By Edward Yeranian
Iran’s President Ebrahim Raisi is insisting the government must react firmly to the widespread protests across the country over the death of a young Kurdish woman, Mahsa Amini, at the hands of the regime’s morality police. Demonstrations have spread to at least 133 cities in the country.
Video on social media showed protesters torching a statue of Iran’s Supreme Leader Ayatollah Ali Khamenei in his hometown of Mashhad Friday, as they chanted slogans against him and the government. Other videos showed protesters in multiple cities, including the capital Tehran, setting fire to Khamenei’s portrait.
Raisi, who returned several days ago from a trip to the United Nations in New York, was reported by Iranian media to have told the family of a regime supporter killed in the protests that “the government must react decisively against the protests.”
General Azizollah Maleki, who is the police chief of Gilan province, a hotbed of the current protests, told government media that security forces in his province are “on the verge of collapse.” More than 700 people reportedly were arrested for protesting in Gilan.
Protesters reportedly took control of large parts of the mostly Kurdish town of Aznaveh in the northwest of the country after security forces were overwhelmed by the large numbers of protesters.

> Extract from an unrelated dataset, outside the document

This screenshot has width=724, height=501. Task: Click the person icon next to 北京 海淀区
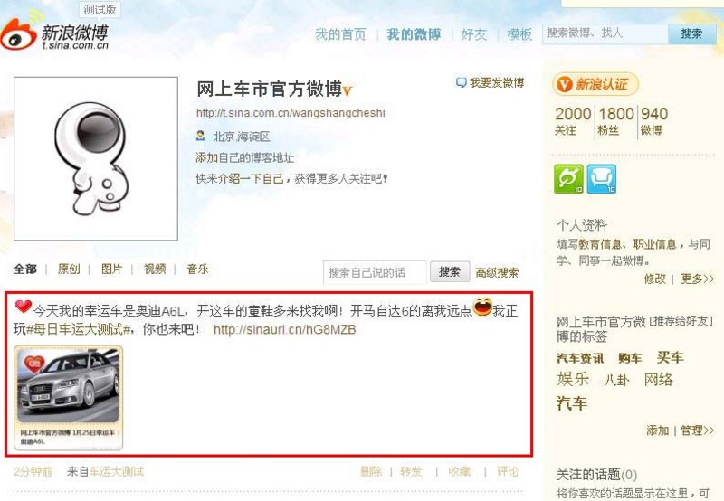200,136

Video on social media also showed violent clashes between protesters and government security forces and the volunteer pro-government Basij militia group in the district of Sattar Khan in the capital of Tehran.
Iran analyst Ali Nourizadeh told VOA that “women have joined their husbands, sons and brothers to protest in the streets,” while students also have joined the protests in large numbers “despite the heavy-handed regime crackdown on student protesters during demonstrations last year and in 2018.”

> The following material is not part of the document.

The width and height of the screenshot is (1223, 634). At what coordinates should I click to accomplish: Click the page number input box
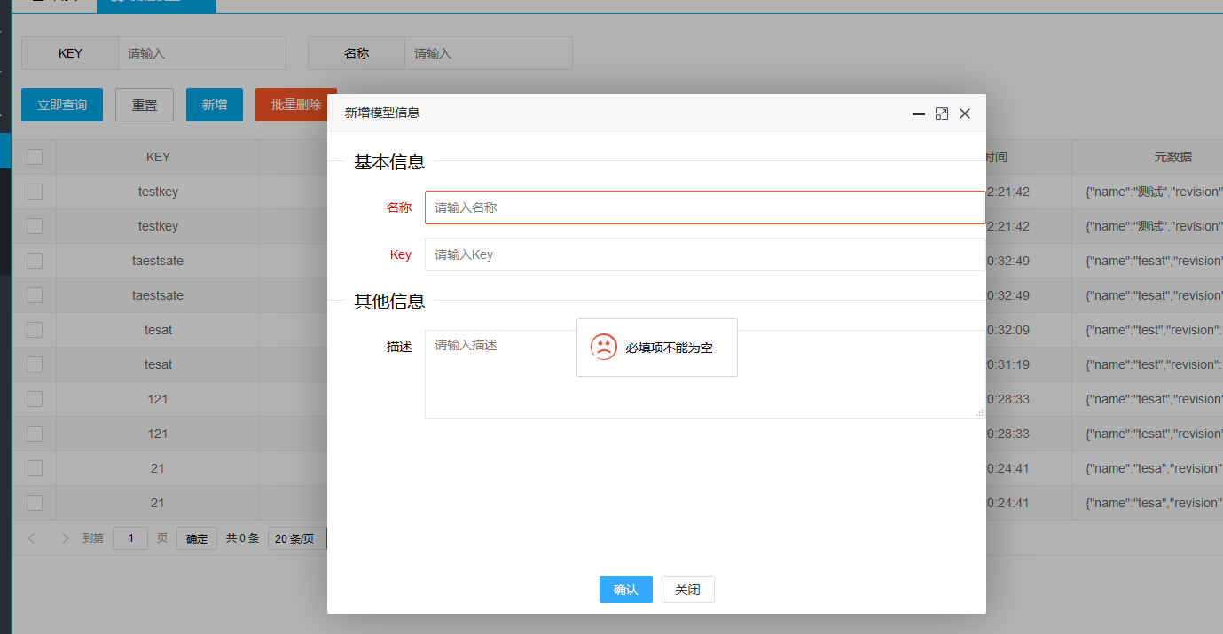(x=130, y=537)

Nourizadeh said that unlike the protests of 2009, 2018 and last year, there is “no single demand being made by protesters,” other than the downfall of the Supreme Leader Ali Khamenei and his regime.
“This time, nobody says anything about the economic situation. We don’t have any single slogans. They say death to Khamenei, [and] the regime should be toppled. They call [out to] Khamenei’s son [Mojtaba, reputed to be in line to succeed his father], ‘you will die, but you will not see the leadership.'”
Nourizadeh said he suspects that recent reports about Supreme Leader Khamenei being in bad health “may have added to the anger of the people,” who don’t want Khamenei’s son Mojtaba to succeed him.
Anti-government media is claiming that several thousand protesters have been arrested since the death of Mahsa Amini last week ignited protests initially in mostly Kurdish regions of the country. Several dozen demonstrators reportedly have been killed in the protests.